As an only child, I can remember making myself feel quite sad because of classmates and friends who had great relationships with their siblings (as least from my perspective). Those kids seem to have a special place in life; they were part of a whole that I had never known. I would imagine what it would be like to have a big brother or little sister. I imagined never being alone, and always having someone to talk to after school and on the weekends. I would imagine how they would always take up for me and include me in all their fun. These kinds of feelings make some people resentful, but I think these thoughts depressed me. I became unhappy with everything. I believed I was an outsider; I believed that my friends and classmates didn’t really want me around because they had siblings so why would they need me. Little by little, I began isolating myself from others including social groups that I was a member of.
One day, my best friend’s mother explained self-fulfilling prophecy to me.
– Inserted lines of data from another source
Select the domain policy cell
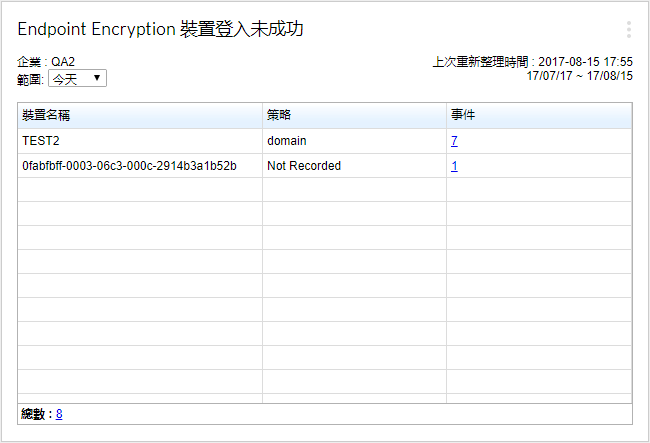650x443 pixels. pyautogui.click(x=287, y=141)
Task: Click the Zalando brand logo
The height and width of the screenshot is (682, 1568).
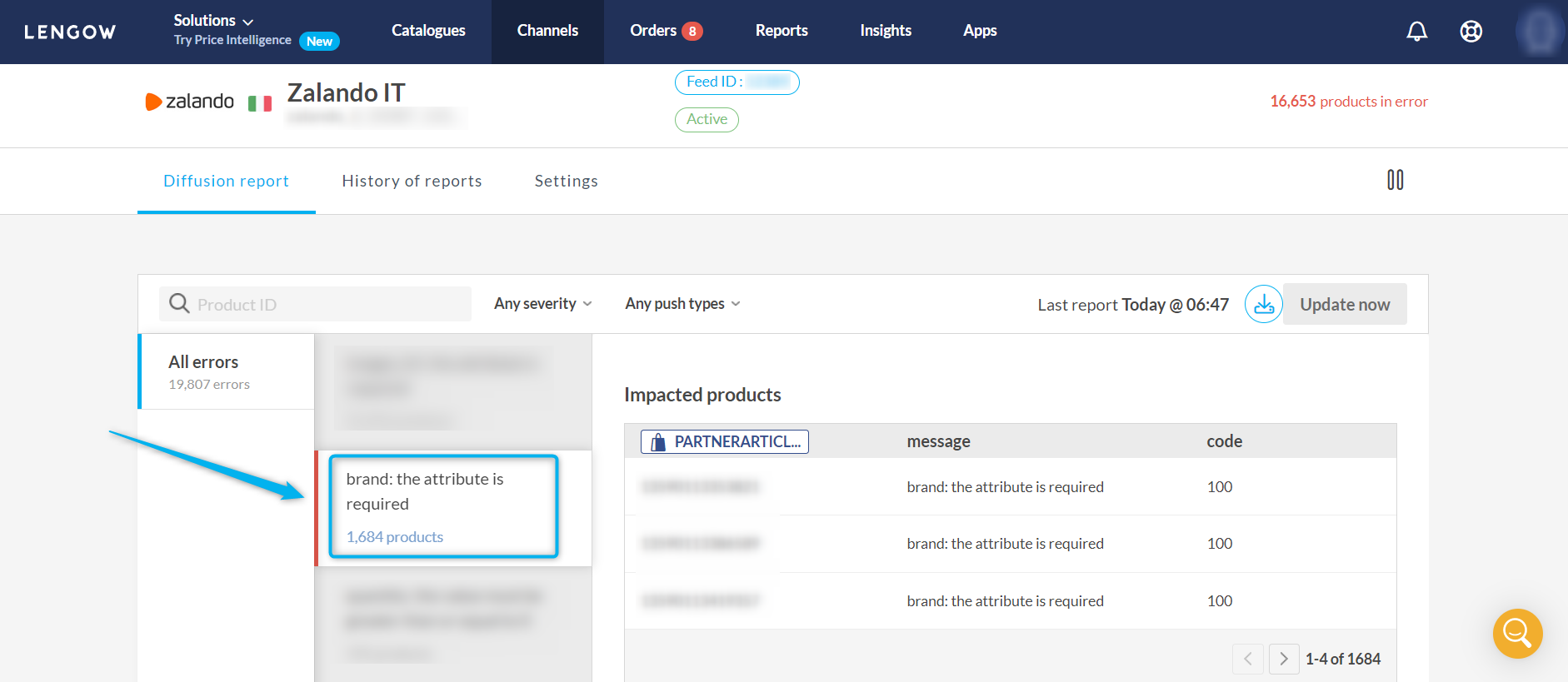Action: point(190,102)
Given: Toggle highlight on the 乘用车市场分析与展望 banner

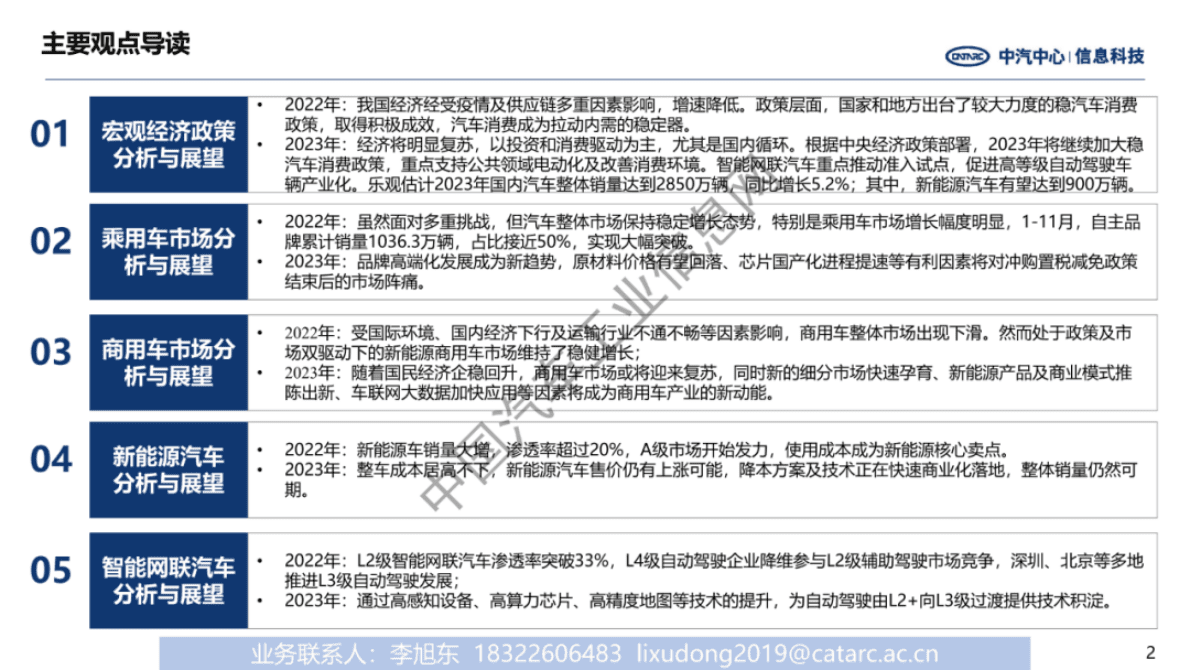Looking at the screenshot, I should pos(167,250).
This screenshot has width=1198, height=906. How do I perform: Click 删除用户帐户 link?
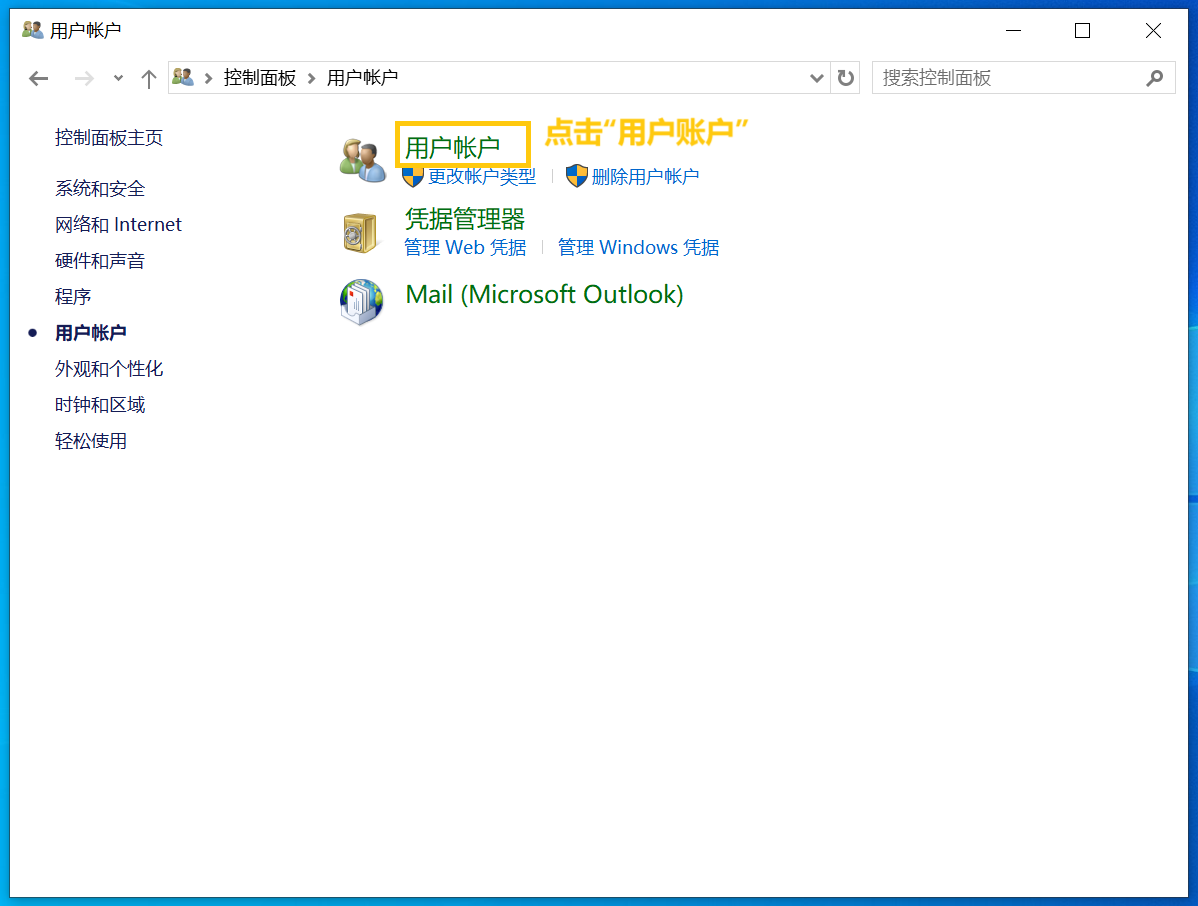point(645,177)
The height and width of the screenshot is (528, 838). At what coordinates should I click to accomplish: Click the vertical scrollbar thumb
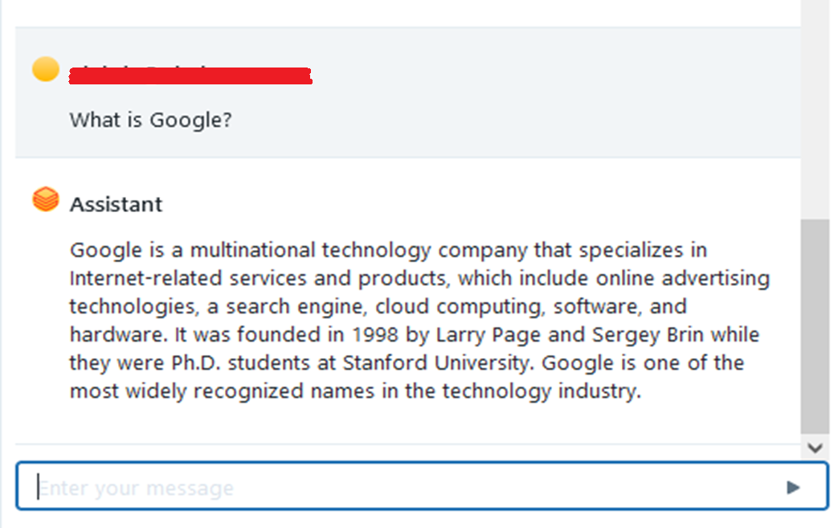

She said, “You think you’re alone, so you make yourself alone, then you say see no one wants to be with me. You said it, so you made it happen.” I was stunned. “You mean I’m doing it to myself?” I was. I allowed the thoughts in my head to override the reality of my life. Truth was my best friend’s mom made me feel like one of her kids. My best friend’s siblings treated me like an additional sibling. They never treated me like an outsider. My best friend and I are still friends after all these years, but more importantly that family taught me to understand and enjoy where I belonged.
I belonged to a glee club; I sang first soprano I belonged to that section of singers. I belonged to a karate dojo; I earned a brown belt and I belonged to that school of martial arts. I belonged to a church and served as a junior usher. I belonged to Angel Flight as a member in good standing. From those early middle school and high school days I learned to belong to many groups, circles, and communities. I learned where I belonged was where I truly wanted to be – my sorority, my prayer group, my support groups, my church, the PTA, the writer’s club, on the mission field, serving the homeless, married with children, grandparents raising grandchildren. I belong in my family and family has expanded exponentially because I want others to belong with me. I know where I belong each and every day whether alone or with others,
Perhaps this season of holidays has you questioning where you belong? Perhaps you are suffering from SAD (Season Affective Disorder – a mood disorder that happens at the same time every year). If so, maybe you should ask yourself if you are creating a space of self-fulfilling prophecy. Are you isolating yourself from the places and people where you already belong – your church, your synagogue, your temple, your community center, your bowling league, your neighborhood gym, your sewing circle, your golf buddies, your walking club, your virtual cooking class, your book club, your blood family, lunch with your siblings, daddy’s day out, your tailgate friends, your 12-step program. Where you belonged before, you can belong again. You can even create new places and groups where you want to belong in the future. You are only limited by the thoughts in your head, and please don’t be afraid to discuss those thoughts with someone. That may be the very thing you need to set you free to enjoy where you belong.
Over the years, I have developed deep friendships with people who are only children like me. Each of us have reached the age of old refined wine, and each of us have fulfilling and joyful lives. We belong to each other like sisters and brothers from another mother. We belong to organizations, programs and groups that satisfies our creativity and interests. We belong to the culture around us expressed through the arts and academia. We belong to our community as contributors to a better society. We are not alone. We are not left out. We are not isolated. We are right where we belong today and prepared to be right where we belong tomorrow as we grow and mature.
My wish for each of you is to understand and know where you belong in this season of your life (not just this season of the year). I hope you will find and maintain your place in your neighborhood, in the “Beloved” community, in the global community, and in your immediate world.
Peace, Love, Joy, Hope. Happy Holy Days!